Hello, all -- I have a question. I want to switch Willie over from Wellness Super5Mix to Wellness Core, a grain-free dog food. Now, I haven't done this in a long time, and so I just don't remember... How long is it supposed to take to make a complete switch? I know you start out by adding a little of the new food, then a little more, all the while decreasing the amount of the previous food. But what kind of overall time frame should I be looking at to get him changed over smoothly and completely? Thanking you in advance... ;D


----------



## threefsh (Apr 25, 2011)

We just transitioned Riley to Taste of the Wild and it took us a little over a week. She had some bad gas, but her poo was firm. Here is the approximate guideline we followed:

http://www.ehow.com/how_4686788_transition-dog-food-10-days.html


----------



## Mischa (Feb 17, 2010)

We switched recently as well.
I gave her ~25% new food on day 1, then made a rough 50/50 mix and fed her that for about a week until the mixed portion was finished. After that it was onto full portions of new food. The transition was seamless. 

I'm sure it is safer to follow a more gradual transition, but it wasn't necessary for us. We've switched her food a few times and the process above has always been fine for us.

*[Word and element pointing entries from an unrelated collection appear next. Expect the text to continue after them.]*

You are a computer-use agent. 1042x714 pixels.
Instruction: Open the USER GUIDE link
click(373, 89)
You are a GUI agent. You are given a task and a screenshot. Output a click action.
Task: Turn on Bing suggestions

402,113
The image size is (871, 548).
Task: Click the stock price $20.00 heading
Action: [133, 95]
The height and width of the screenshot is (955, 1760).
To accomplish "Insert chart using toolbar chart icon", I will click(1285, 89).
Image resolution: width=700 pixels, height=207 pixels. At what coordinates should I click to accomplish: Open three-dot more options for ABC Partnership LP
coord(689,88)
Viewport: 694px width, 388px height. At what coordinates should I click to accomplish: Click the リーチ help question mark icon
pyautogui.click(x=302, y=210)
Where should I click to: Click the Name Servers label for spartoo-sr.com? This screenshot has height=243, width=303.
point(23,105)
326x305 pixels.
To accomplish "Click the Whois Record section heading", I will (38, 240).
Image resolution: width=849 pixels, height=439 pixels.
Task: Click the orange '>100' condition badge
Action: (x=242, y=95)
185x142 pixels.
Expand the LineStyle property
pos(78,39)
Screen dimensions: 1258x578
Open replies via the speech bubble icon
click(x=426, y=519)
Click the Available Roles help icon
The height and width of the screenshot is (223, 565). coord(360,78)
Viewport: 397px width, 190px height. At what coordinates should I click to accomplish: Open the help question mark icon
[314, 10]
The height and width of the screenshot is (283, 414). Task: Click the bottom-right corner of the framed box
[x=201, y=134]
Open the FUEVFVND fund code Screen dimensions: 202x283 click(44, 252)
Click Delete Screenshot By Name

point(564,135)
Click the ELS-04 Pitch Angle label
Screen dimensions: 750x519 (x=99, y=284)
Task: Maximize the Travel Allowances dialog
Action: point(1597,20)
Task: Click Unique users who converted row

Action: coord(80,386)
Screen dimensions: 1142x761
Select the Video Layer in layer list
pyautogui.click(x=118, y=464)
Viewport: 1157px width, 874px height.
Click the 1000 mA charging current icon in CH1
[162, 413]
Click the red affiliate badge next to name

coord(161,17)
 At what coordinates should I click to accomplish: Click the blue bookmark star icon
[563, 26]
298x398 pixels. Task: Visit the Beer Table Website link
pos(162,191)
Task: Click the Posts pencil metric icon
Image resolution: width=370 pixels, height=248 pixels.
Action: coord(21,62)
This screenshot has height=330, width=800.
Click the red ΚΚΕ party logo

I'm a big fan of Core. It has done us well for a good year, but we're onto Go! Endurance now. Quality is right up there with Core, and it's about $10 cheaper per bag at our local store. 
It has not stopped Mischas' poop addiction, but the training is coming along slowly but surely... :


----------



## Suliko (Sep 17, 2011)

*mswhipple*, I think the suggested transition timeline usually is 2 weeks. We did about a week or more with Sophie's transtition. The important part, I guess, is the poop observation  In fact, I believe many conversations started with "how was the poop?" during that transition period. As long as Willie feels good, acts as usual, and doesn't have awful smelly and runny stools, he should be good to go! Good luck and Merry Christmas!


----------



## Aimless1 (Sep 25, 2011)

I'm making a switch now with my 11 yr old - 1/2 & 1/2 until gone, then on to the new brand. Has worked fine for me in the past and no issues to this point.


----------



## tanners_mama (Sep 22, 2011)

*Mswhipple*-
I just switched Tanner over from Wellness Puppy to Acana Grain-Free. I did it over approx 5 days. Starting with about 1/4 cup of the new food and the rest the old. The portion also got smaller ... From 2 cups per serving to 1 1/4 cups per serving (2 servings a day). By the end of day 5 he is on 100% of the new. 

He had no issues with this and looks healthier than ever! I hope Willie likes the Core line of food from Wellness. 

P.s. I have heard of others who have done the full switch overnight. Simply no dinner meal (just a bone to chew on) and then 100% of the new for the morning meal. 

Good luck! Let us know how it goes!


----------



## mswhipple (Mar 7, 2011)

Thanks, everyone, for your input! I just bought a bag of the new food this morning (Wellness Core - Ocean Formula): whitefish, herring meal, salmon meal, menhaden fish meal, peas, potatoes, dried ground potatoes, canola oil, pea fiber, tomato pomace, natural fish flavor, flaxseed, carrots, sweet potatoes, kale, broccoli, spinach, parsley, apples, blueberries, vitamins.....

Anyhow, if I had just read the bag -- it says right there that the transition should be about 5 - 7 days long. Willie's might be a little longer, because honestly, I don't want to waste what I already have (Wellness Super5Mix Whitefish and Sweet Potato). I will post how the whole thing turns out. Thanks again!


----------



## tanners_mama (Sep 22, 2011)

*mswhipple*-
As I was picking up Tanner a big bag of Acana today, I thought of you and wanted to know how the switch went! Does Willie like the new grain-free food from Wellness? Hope all is well


----------



## mswhipple (Mar 7, 2011)

Hi, tanners_mama. Yes. Willie LOVES the Wellness Core grain free food, but the switch is still in progress because I wanted to use up the old food (Wellness Super5Mix). At present, he is eating a mixture of half-and-half. Both of these are fish-based recipes, which he really seems to enjoy. Thanks for asking! 

p.s. I know it isn't dinner conversation, but Willie is still having some anal gland leakage problems. Will probably have to get him back to the Vet for another recheck. Poor guy! My hope is that once he is completely grain free (coming soon) we will see an improvement. I've been considering feeding the old food to the racoons. Maybe that's what I should do.


----------



## tanners_mama (Sep 22, 2011)

Lucky Raccoons! The grain free diet should eventually help firm up his stools and get his digestive tract in check. Something to look into that the holistic pet store owner was showing me was this powder called Natural Digest. If your still having issues it might be worth a try. Good luck and I'm glad he loves his new food!!


----------